**WHAT THE EXERCISE ASKS**
Your response should be the complete set of records, reproduced exactly.

%%

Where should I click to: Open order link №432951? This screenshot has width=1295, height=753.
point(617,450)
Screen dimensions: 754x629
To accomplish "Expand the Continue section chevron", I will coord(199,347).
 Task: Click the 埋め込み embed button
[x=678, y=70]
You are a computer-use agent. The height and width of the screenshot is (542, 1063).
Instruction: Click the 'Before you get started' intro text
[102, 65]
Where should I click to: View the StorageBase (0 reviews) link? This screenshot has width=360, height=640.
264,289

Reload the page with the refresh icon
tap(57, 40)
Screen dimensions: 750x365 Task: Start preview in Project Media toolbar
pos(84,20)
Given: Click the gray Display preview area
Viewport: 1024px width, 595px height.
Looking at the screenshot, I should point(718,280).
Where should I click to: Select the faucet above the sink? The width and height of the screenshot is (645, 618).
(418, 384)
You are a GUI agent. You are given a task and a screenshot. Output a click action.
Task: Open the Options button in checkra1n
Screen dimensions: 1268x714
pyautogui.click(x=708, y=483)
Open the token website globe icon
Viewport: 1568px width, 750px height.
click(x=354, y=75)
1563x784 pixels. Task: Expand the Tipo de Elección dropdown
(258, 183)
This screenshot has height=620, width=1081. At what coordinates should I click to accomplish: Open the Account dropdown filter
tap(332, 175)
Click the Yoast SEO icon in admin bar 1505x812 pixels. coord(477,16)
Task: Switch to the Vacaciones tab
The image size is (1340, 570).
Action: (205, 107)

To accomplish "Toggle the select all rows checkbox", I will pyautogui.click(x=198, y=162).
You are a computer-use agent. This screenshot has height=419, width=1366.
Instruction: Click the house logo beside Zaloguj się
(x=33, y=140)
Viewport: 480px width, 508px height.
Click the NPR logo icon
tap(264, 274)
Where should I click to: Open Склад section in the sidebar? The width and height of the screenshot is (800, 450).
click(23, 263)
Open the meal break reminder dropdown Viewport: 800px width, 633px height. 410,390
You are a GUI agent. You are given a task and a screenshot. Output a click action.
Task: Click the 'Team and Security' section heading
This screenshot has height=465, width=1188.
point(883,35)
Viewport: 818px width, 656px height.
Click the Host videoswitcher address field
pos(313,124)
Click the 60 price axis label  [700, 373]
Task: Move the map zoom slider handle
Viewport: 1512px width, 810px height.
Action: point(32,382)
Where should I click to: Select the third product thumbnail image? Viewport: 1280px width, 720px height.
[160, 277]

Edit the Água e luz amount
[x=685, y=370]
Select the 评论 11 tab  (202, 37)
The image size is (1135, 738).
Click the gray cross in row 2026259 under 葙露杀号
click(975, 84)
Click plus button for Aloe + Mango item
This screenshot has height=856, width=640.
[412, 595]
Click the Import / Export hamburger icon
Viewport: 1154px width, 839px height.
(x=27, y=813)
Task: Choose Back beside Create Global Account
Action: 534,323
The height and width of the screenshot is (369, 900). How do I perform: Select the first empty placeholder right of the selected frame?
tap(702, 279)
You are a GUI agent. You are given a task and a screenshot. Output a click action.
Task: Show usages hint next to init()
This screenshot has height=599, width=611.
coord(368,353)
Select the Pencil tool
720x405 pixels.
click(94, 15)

%%

**EXERCISE RESULT**
Where should I click to: Open order link №432951? This screenshot has width=1295, height=753.
point(617,450)
Screen dimensions: 754x629
To accomplish "Expand the Continue section chevron", I will coord(199,347).
 Task: Click the 埋め込み embed button
[x=678, y=70]
You are a computer-use agent. The height and width of the screenshot is (542, 1063).
Instruction: Click the 'Before you get started' intro text
[102, 65]
Where should I click to: View the StorageBase (0 reviews) link? This screenshot has width=360, height=640.
264,289

Reload the page with the refresh icon
tap(57, 40)
Screen dimensions: 750x365 Task: Start preview in Project Media toolbar
pos(84,20)
Given: Click the gray Display preview area
Viewport: 1024px width, 595px height.
Looking at the screenshot, I should point(718,280).
Where should I click to: Select the faucet above the sink? The width and height of the screenshot is (645, 618).
(418, 384)
You are a GUI agent. You are given a task and a screenshot. Output a click action.
Task: Open the Options button in checkra1n
Screen dimensions: 1268x714
pyautogui.click(x=708, y=483)
Open the token website globe icon
Viewport: 1568px width, 750px height.
click(x=354, y=75)
1563x784 pixels. Task: Expand the Tipo de Elección dropdown
(258, 183)
This screenshot has height=620, width=1081. At what coordinates should I click to accomplish: Open the Account dropdown filter
tap(332, 175)
Click the Yoast SEO icon in admin bar 1505x812 pixels. coord(477,16)
Task: Switch to the Vacaciones tab
The image size is (1340, 570).
Action: (205, 107)

To accomplish "Toggle the select all rows checkbox", I will pyautogui.click(x=198, y=162).
You are a computer-use agent. This screenshot has height=419, width=1366.
Instruction: Click the house logo beside Zaloguj się
(x=33, y=140)
Viewport: 480px width, 508px height.
Click the NPR logo icon
tap(264, 274)
Where should I click to: Open Склад section in the sidebar? The width and height of the screenshot is (800, 450).
click(23, 263)
Open the meal break reminder dropdown Viewport: 800px width, 633px height. 410,390
You are a GUI agent. You are given a task and a screenshot. Output a click action.
Task: Click the 'Team and Security' section heading
This screenshot has height=465, width=1188.
point(883,35)
Viewport: 818px width, 656px height.
Click the Host videoswitcher address field
pos(313,124)
Click the 60 price axis label  [700, 373]
Task: Move the map zoom slider handle
Viewport: 1512px width, 810px height.
Action: point(32,382)
Where should I click to: Select the third product thumbnail image? Viewport: 1280px width, 720px height.
[160, 277]

Edit the Água e luz amount
[x=685, y=370]
Select the 评论 11 tab  (202, 37)
The image size is (1135, 738).
Click the gray cross in row 2026259 under 葙露杀号
click(975, 84)
Click plus button for Aloe + Mango item
This screenshot has height=856, width=640.
[412, 595]
Click the Import / Export hamburger icon
Viewport: 1154px width, 839px height.
(x=27, y=813)
Task: Choose Back beside Create Global Account
Action: 534,323
The height and width of the screenshot is (369, 900). How do I perform: Select the first empty placeholder right of the selected frame?
tap(702, 279)
You are a GUI agent. You are given a task and a screenshot. Output a click action.
Task: Show usages hint next to init()
This screenshot has height=599, width=611.
coord(368,353)
Select the Pencil tool
720x405 pixels.
click(94, 15)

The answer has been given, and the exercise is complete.